Imagine a US football team on the field without a quarterback. That’s what it’s like to be marketing and communicating online without a social community. The role that social communities can play in the marketing and communications process is woefully misunderstood. Many corporate community efforts tend to focus on community for one of three reasons:
- Support:Enabling customers and advocates to support and inform each other, providing self-serve customer service, or offering support via social network monitoring (e.g., Comcast’s efforts via @comcastcares)
- Reputation:Intersecting with communities, social network presences of interest, and influencers in an effort to build reputation
- Research:Using small private communities like a marketing petri dish—a closed, controlled space where customers can be studied
The real value of customer communities, however, is quality and efficiency—efficiency of reach, feedback, communication cycles, and amplification. In other words, anchoring and extending all your online efforts through a central hub where your biggest fans congregate.
People who share B2B information with others are likeminded or similarly focused. (You don’t send an IP migration whitepaper to someone unless you love the content, and you’re pretty sure they’re interested.) In communities, you have many of those people in the same place. The amplification power is enormous, but we are still missing the true power and potential of social communities despite much research proving the link. Why is that? Here are a few reasons:
- The insufficiency of the word “community.” We don’t yet have a better word to describe the complex set of interactions that occur on a continuum that includes everyone from a lapsed subscriber on an email list to a Twitter follower, a raging fan, a repeat customer, and a highly active member of a discussion board or social network. Is an email list a community? Is a blog?
- The perception that selling is bad. Communities are not, in fact, sacred spaces where the distasteful act of promoting your wares is unwelcome. Selling is not bad; selling out of context is bad. Think about it: If your refrigerator just broke, ads for refrigerator repair or a buying guide on new refrigerator features will seem pretty compelling. As a B2B brand, you want to identify that behavior, and get potential customers to the information they need or the action they need to complete.
- Complexity and multiplicity of roles.

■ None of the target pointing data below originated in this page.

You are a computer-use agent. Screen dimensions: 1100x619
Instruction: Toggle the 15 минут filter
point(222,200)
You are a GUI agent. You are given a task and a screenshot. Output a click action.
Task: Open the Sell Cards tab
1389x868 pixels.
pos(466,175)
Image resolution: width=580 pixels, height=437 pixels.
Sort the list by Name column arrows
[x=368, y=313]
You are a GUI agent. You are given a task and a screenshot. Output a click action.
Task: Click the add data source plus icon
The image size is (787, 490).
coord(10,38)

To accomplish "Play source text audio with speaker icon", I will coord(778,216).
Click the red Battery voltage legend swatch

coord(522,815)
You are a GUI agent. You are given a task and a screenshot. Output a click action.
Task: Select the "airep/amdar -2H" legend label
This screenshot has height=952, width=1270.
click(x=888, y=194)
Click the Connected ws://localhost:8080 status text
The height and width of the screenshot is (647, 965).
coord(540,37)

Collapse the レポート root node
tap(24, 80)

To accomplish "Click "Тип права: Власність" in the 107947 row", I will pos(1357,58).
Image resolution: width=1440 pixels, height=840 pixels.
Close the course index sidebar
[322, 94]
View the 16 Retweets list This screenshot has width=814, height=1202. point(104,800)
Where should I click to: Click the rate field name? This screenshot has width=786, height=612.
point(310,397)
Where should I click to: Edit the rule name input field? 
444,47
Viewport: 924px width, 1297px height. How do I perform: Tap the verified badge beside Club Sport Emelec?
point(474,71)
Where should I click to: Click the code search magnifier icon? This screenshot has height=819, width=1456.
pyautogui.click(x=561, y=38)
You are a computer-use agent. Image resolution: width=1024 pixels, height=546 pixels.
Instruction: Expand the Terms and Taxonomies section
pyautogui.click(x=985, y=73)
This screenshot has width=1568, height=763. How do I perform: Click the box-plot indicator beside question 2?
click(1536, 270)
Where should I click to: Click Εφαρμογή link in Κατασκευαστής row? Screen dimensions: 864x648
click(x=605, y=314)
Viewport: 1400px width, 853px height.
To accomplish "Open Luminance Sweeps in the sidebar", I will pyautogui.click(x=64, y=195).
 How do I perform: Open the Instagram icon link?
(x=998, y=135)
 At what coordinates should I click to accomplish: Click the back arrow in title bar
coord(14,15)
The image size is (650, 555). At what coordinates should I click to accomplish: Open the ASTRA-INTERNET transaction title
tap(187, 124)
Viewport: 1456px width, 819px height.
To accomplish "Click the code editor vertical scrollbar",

It’s not enough anymore to say “customer support community” or “prospecting blog.” Someone who subscribes to an email list may have been a customer for six years but may also still be a prospect, an advocate, and a content contributor or sharer. In other words, depending on their goals and information needs on a given day, people will play different roles that don’t line up neatly with marketing personas.
- A shift away from silo-based, campaign-based marketing. That shift forces the realignment of customer experience and prospecting programs. And nothing moves more slowly than organizational change. However, those companies that are nailing the shift to communities (e.g., Salesforce) are vaulting over their competitors in customer loyalty, growth, and insight.
- The perception that social communities are difficult to manage and get value from. It’s all about experience, feedback and the dance between leading and being led. Customers are eager to provide structured feedback to companies on everything from marketing to customer service. The benefit and challenge of community is delivering value on both sides, but groups like TheCR and Feverbee are daily showing examples of how thus can be done.
- Digital customer behavior reveals a connection between community and content. That connection creates a virtuous circle: Value-added content attracts community; community produces, vets, interacts with, shares, and talks about content; those activities can motivate new community members to join a list to receive more content, or participate at a deeper (or shallower) level.It’s not always easy.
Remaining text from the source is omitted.